* Problem to solve *
Express the entries as a two-column CSV with the headers "entry_text" and "answer", one row per entry, from the line with "Given: Click the left panel position icon" up to and including the line with "will click(767, 831).". Put each field in quotes and turn line breaks into spaces.

* Record list *
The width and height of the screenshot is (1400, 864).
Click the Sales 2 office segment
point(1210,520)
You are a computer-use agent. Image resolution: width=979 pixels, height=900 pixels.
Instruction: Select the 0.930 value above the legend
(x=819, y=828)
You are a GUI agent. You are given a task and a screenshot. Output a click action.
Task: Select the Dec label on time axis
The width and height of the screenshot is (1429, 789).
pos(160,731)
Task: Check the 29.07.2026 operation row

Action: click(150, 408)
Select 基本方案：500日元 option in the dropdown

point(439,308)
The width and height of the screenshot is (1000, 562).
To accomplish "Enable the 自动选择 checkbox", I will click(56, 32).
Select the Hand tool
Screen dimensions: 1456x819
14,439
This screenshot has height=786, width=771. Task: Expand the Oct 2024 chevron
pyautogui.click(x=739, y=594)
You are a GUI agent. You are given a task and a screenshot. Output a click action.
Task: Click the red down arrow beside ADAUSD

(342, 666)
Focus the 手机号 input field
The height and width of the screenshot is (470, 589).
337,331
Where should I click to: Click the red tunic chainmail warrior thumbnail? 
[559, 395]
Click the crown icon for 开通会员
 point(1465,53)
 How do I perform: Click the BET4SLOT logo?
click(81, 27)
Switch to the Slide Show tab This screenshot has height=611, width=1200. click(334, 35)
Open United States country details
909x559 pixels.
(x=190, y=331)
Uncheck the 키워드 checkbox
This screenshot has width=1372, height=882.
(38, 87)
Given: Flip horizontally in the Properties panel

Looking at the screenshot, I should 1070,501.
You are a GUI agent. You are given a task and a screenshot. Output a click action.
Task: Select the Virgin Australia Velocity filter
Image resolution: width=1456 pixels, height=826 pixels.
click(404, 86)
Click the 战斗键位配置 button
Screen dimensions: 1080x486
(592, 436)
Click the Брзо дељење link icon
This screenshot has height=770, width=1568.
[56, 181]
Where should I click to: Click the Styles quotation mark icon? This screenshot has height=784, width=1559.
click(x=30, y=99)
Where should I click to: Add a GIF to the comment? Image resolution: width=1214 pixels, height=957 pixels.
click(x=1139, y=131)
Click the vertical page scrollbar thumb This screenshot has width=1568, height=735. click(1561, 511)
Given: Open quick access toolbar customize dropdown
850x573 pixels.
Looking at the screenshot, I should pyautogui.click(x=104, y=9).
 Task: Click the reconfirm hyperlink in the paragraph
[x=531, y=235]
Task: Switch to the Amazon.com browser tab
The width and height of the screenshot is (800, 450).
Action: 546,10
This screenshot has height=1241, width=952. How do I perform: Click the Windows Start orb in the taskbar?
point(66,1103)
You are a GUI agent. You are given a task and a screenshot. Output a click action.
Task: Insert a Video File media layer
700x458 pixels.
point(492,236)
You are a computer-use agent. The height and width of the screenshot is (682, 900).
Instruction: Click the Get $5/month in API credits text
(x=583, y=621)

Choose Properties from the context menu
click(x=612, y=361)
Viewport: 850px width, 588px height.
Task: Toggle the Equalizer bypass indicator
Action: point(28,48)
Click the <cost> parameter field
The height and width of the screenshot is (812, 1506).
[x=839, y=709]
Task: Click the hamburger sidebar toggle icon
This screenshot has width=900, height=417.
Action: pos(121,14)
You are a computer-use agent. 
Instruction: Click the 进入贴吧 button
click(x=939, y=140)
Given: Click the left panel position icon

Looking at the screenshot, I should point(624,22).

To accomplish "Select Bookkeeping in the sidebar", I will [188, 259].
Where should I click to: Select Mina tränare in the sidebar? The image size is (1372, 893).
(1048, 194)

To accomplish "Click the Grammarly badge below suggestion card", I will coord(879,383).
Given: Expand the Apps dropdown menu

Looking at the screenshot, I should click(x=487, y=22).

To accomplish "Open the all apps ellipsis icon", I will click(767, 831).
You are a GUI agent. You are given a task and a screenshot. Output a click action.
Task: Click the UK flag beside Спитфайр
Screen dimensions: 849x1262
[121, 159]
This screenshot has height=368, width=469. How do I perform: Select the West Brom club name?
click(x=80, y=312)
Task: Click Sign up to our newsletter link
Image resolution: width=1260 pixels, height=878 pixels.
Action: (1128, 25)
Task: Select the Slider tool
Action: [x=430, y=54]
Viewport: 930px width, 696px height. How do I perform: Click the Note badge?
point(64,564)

* Response to the exercise *
entry_text,answer
"Given: Click the left panel position icon","Looking at the screenshot, I should point(624,22)."
"To accomplish ""Select Bookkeeping in the sidebar"",","I will [188, 259]."
"Where should I click to: Select Mina tränare in the sidebar? The image size is (1372, 893).","(1048, 194)"
"To accomplish ""Click the Grammarly badge below suggestion card"",","I will coord(879,383)."
"Given: Expand the Apps dropdown menu","Looking at the screenshot, I should click(x=487, y=22)."
"To accomplish ""Open the all apps ellipsis icon"",","I will click(767, 831)."